Tax breaks for families range from credits targeted towards low-income families to deductions that favor higher-income families. Some provisions benefit a family simply because they have children, while others try to incentivize specific behavior such as going to work or attending school.
A paper, "A Reference Manual for Child Tax Benefits," by Elaine Maag, Stephanie Rennane, and Eugene Steuerle for the Tax Policy Center at the Urban Institute and the Brookings Institution, describes the various child-related provisions and shows the distribution of who benefits from the provisions.
The rules governing the various provisions are complex and ripe for reform, the authors noted.

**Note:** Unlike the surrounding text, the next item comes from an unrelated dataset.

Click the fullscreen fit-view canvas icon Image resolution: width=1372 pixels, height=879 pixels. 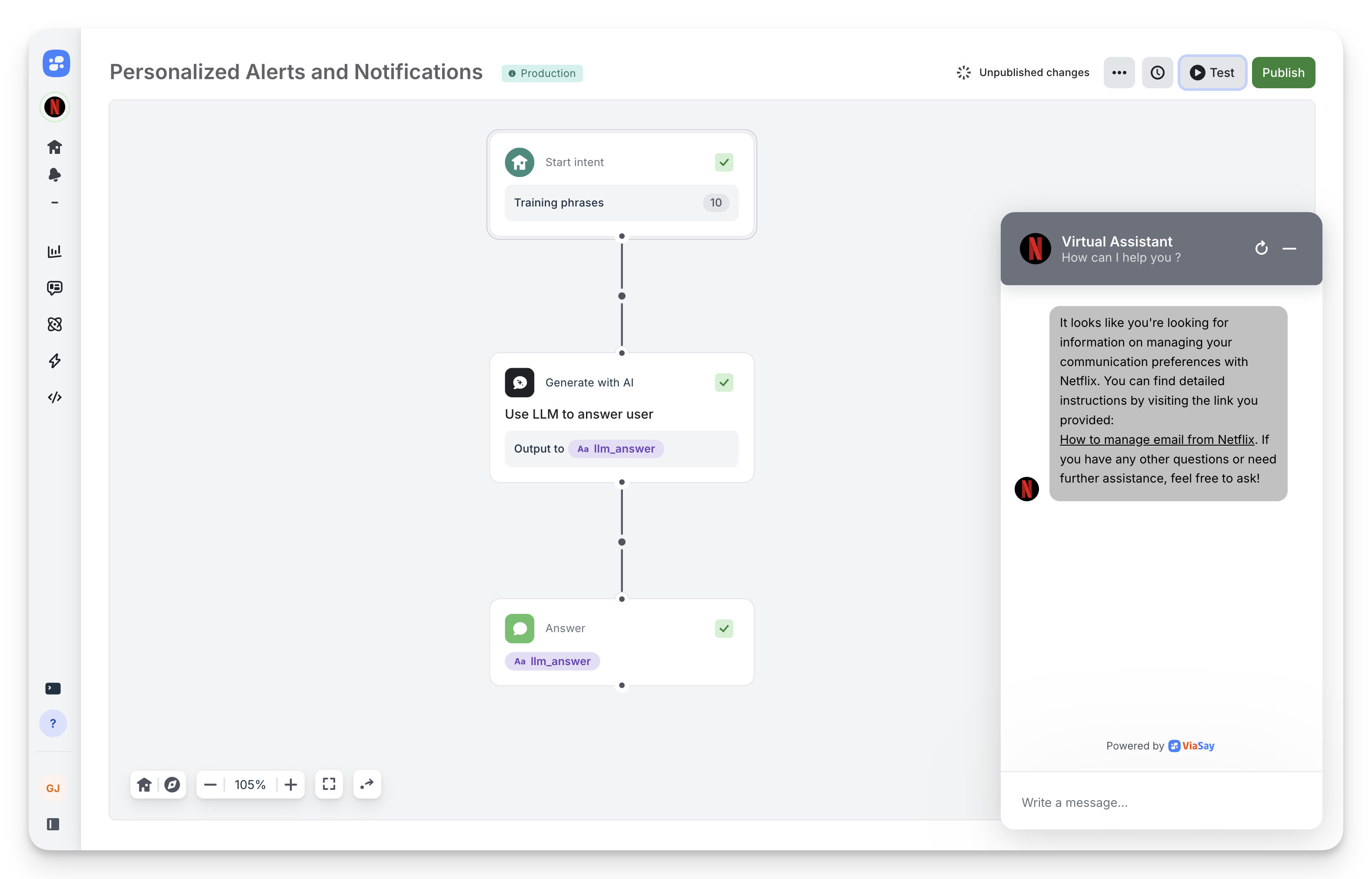point(329,784)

“Though sometimes considered universal, few child tax benefits truly extend to all children,” they wrote. “What is more, confusion abounds. Low-, middle-, and high-income families qualify for different benefits. While some benefits are awarded equally per child, others decline in value for each successive child, and some are available only for a limited number of children in each family. In fact, although low-income families receive higher subsidies than higher-income families for their first and second children, the inverse is true for the third and fourth children Some child-related activities (including child care and college attendance) receive specific subsidies, while others (such as after-school activities) do not.”
To further complicate matters, the definition of a child is inconsistent across various tax subsidies, they noted. The rules vary by age, residency, citizenship status, and whether the taxpayer provides support for the child. Many Tax Code provisions were enacted piecemeal, with different budget constraints contributing to the varying qualifications for eligibility.
The paper describes the current child-related tax provisions and some of the scheduled changes, along with different proposals from legislators and academics for reforming various child-related provisions. However, the authors noted that the federal government is currently spending over 50 percent more than it is collecting in taxes, leading to budget pressures on all areas of spending and taxes, leaving the future of the entire Tax Code highly uncertain.